“Man’s dearest possession is life. And since it is given to him to live but once, he must so live as to feel no torturing regrets for years without purpose. So live as not to be seared with shame of a cowardly and trivial past. So live that dying he can say, ‘All my life and my strength… were given to the finest cause in the world — the liberation of mankind!'”
– V.I. Lenin
Understanding our world is necessary before we can seriously undertake to improve it. Marxist philosophy enhances our ability to understand. Marxism goes far beyond what is commonly accepted and “common sense.”
Studying Marxism is fundamentally easy and natural. The main barrier to understanding is the constant storm of capitalist ideology that assaults us from every corner. It permeates virtually all of our culture, from advanced college classes to the lowest TV cartoons. Capitalists own virtually all the media, all the book publishers, all the movie studios, all the schools, and all the television networks and stations.

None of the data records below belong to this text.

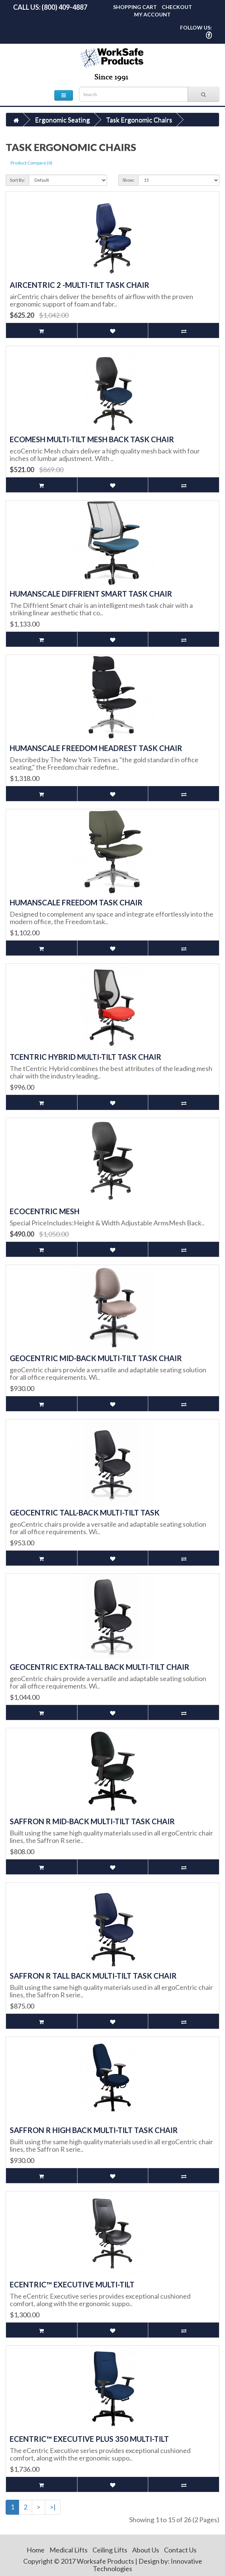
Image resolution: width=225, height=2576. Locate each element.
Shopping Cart (135, 7)
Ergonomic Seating (62, 120)
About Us (145, 2550)
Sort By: (17, 180)
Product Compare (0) (31, 163)
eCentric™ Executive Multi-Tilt (72, 2284)
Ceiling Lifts (109, 2550)
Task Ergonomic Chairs (139, 120)
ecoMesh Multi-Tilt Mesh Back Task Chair (92, 439)
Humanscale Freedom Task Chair (76, 902)
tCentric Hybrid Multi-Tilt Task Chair (85, 1056)
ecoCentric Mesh (44, 1211)
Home (36, 2550)
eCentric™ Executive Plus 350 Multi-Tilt (89, 2438)
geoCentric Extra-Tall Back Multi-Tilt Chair (99, 1666)
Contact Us (180, 2550)
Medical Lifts (68, 2550)
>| (53, 2507)
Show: (128, 180)
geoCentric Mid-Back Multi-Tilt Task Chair (96, 1358)
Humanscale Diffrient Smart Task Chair (91, 593)
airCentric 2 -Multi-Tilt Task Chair (79, 284)
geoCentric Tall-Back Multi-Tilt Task (84, 1512)
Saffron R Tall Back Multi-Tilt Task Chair (93, 1975)
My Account (152, 14)
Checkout (177, 7)
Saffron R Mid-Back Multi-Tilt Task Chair (92, 1821)
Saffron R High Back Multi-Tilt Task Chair (94, 2130)
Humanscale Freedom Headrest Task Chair (96, 748)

Virtually all the pundits and philosophers are on their payrolls.
From the time we are born, we learn, from the capitalists themselves, that what exists today has always existed and will never change. We learn, “You can’t fight City Hall,” and “The more things change, the more they stay the same.” We learn that cooperation is impossible and that “Life is a jungle.” We learn that war and poverty are natural, if not actually good for us, and that we live in the best of all possible worlds.
An unnatural state of alienation and distrust is forced upon every one of us by those who control our information sources. It doesn’t take a great intelligence to see through the capitalist mist, but it may take a small amount of courage.
We study Marxism because we recognize our own humanity. We care what happens to our sisters and brothers. We recognize suffering, and we want change.
“The philosophers have done a good job of explaining the world. The purpose, however, is to change it.”